Family Resedaceae, genus Reseda L.Biological group.
Biennial or perennial weed.Morphology and biology.
Plant 30 to 85 cm in height with erect, rough branchy stalks. Leaves 3-5-pinnate (lower ones sometimes integral); lobes of a sheet integral or 2-3-pinnate, elongate-lanceolate or linear; median lobe of the lower leaves often rounded-lyriform. Flowers zygomorphous, yellow, aggregated in apical simple multifloral racemose inflorescences, compact at flowering, later lengthening to 20 cm long. Six petals; each one expanding in a lamellar webby appendage below, being trifid at top, chartreuse; the upper petals larger. 10-24 stamens; their filaments extending upward. Subpistillate disk unilateral. Fruitlets accrete, forming unilocular ovary. Boll oblong, triquetrous, open above, with short point denticles. Seeds small, rounded, bent-reniform, smooth, shining black-brown, with projecting rootlet. Unripe seeds chartreuse and dark green.
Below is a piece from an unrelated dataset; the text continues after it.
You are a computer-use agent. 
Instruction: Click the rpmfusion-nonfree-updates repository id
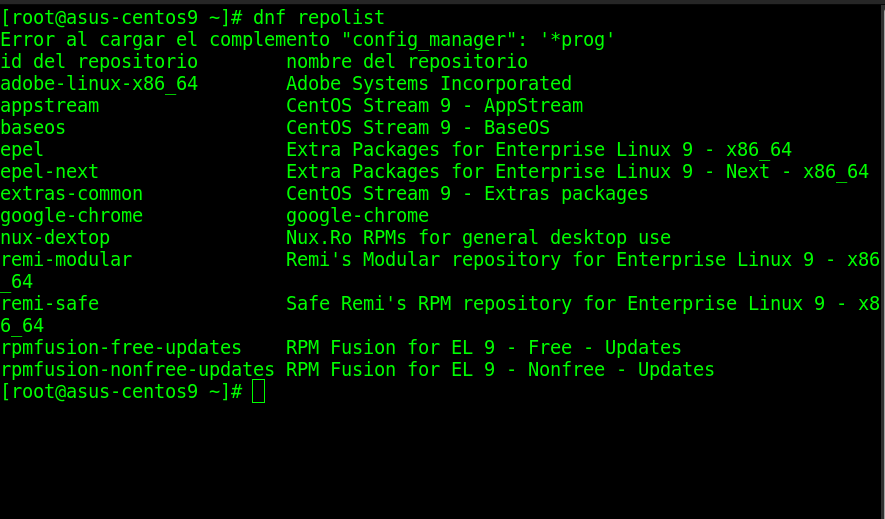pyautogui.click(x=137, y=370)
The seed with a small matte spot at base, 0.7-1.7 mm in length and about 0.5 mm in width. Blossoms in June - August. Fruits in August. Seeds sprout from depth of no more than 4 cm at temperature +2 to +34°C (optimum +12 . 20). Fruitfulness of one plant is 400,000 seeds which remain viable for 5 years.Distribution.
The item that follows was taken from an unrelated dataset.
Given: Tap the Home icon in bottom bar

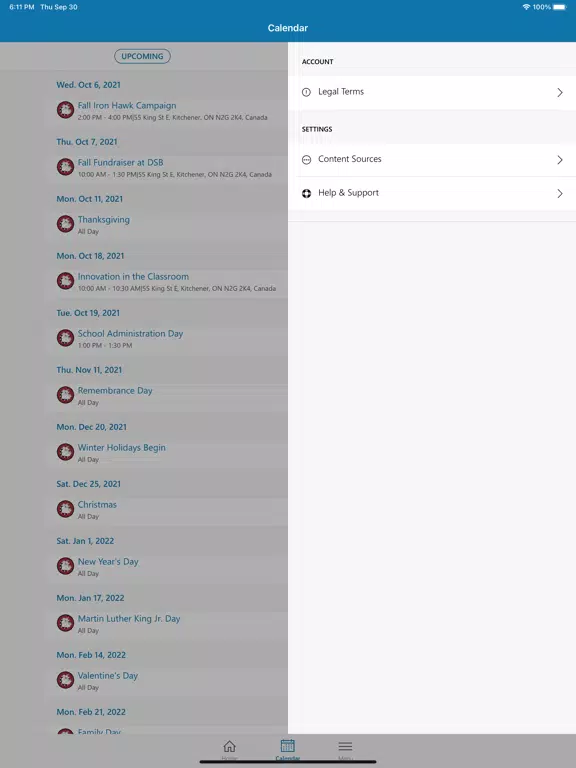Looking at the screenshot, I should pyautogui.click(x=229, y=746).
Baltic States, southwest Poland, Germany, Austria, Hungary, Balkan States, Asia Minor, North Africa; North America (adventive). In the territory of the former USSR, the plant is found in the middle strip and in the south of the European part, in the Caucasus and Central Asia.Ecology.
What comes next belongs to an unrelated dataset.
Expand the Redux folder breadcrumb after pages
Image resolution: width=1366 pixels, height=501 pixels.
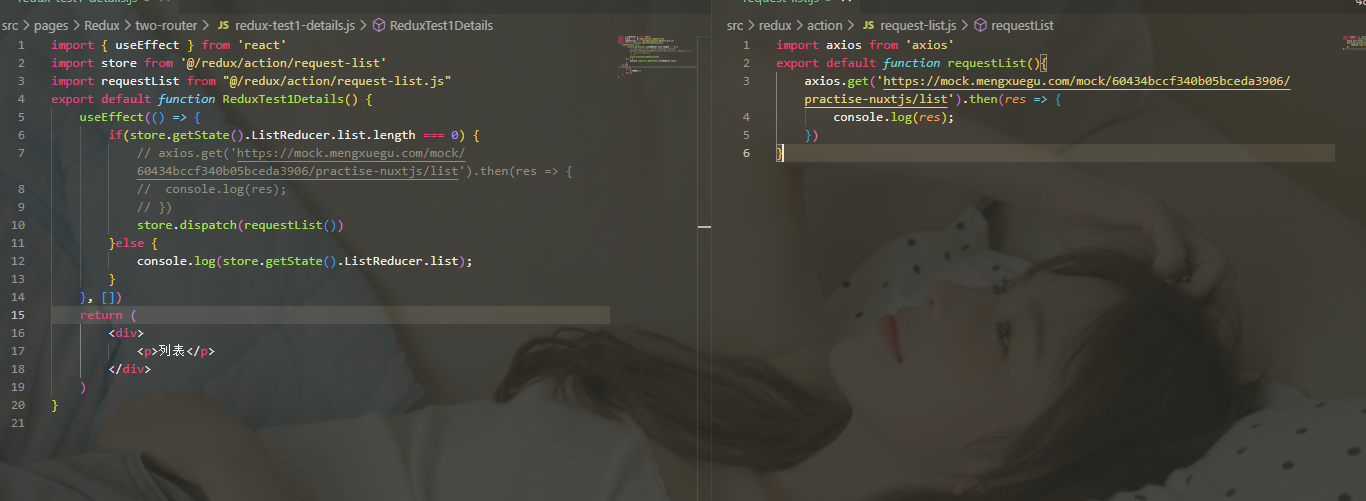click(x=102, y=25)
Plants grow in dry steppes having enclosed grass cover, on open clay and rubbly slopes, on limestones and chalk outcrops, along roads, on waste grounds, in garbage places, in crops and kitchen gardens.Economic significance.
The Wild Mignonette is recorded in crops of spring cereals and also of winter rye and winter wheat, being common in tilled and vegetable crops, in vineyards. Control measures include stubbling, autumn plowing, presowing soil treatment, use of fallows, herbicide treatments if necessary.Reference citations:
Artokhin K.S. 2004. Atlas of weed plants. Rostov-na-Donu: Kniga, 144 p. (in Russian).Gubanov I.A., Kiseleva K.V., Novikov V.S., Tikhomirov V.N. 2003. The illustrated keys to plants of Middle Russia. V. 2, Moscow: KMK, 665 p. (in Russian).
Keller B.A., ed. 1934. Weed plants of the USSR. V. 3. Leningrad: AN SSSR. 448 p. (in Russian).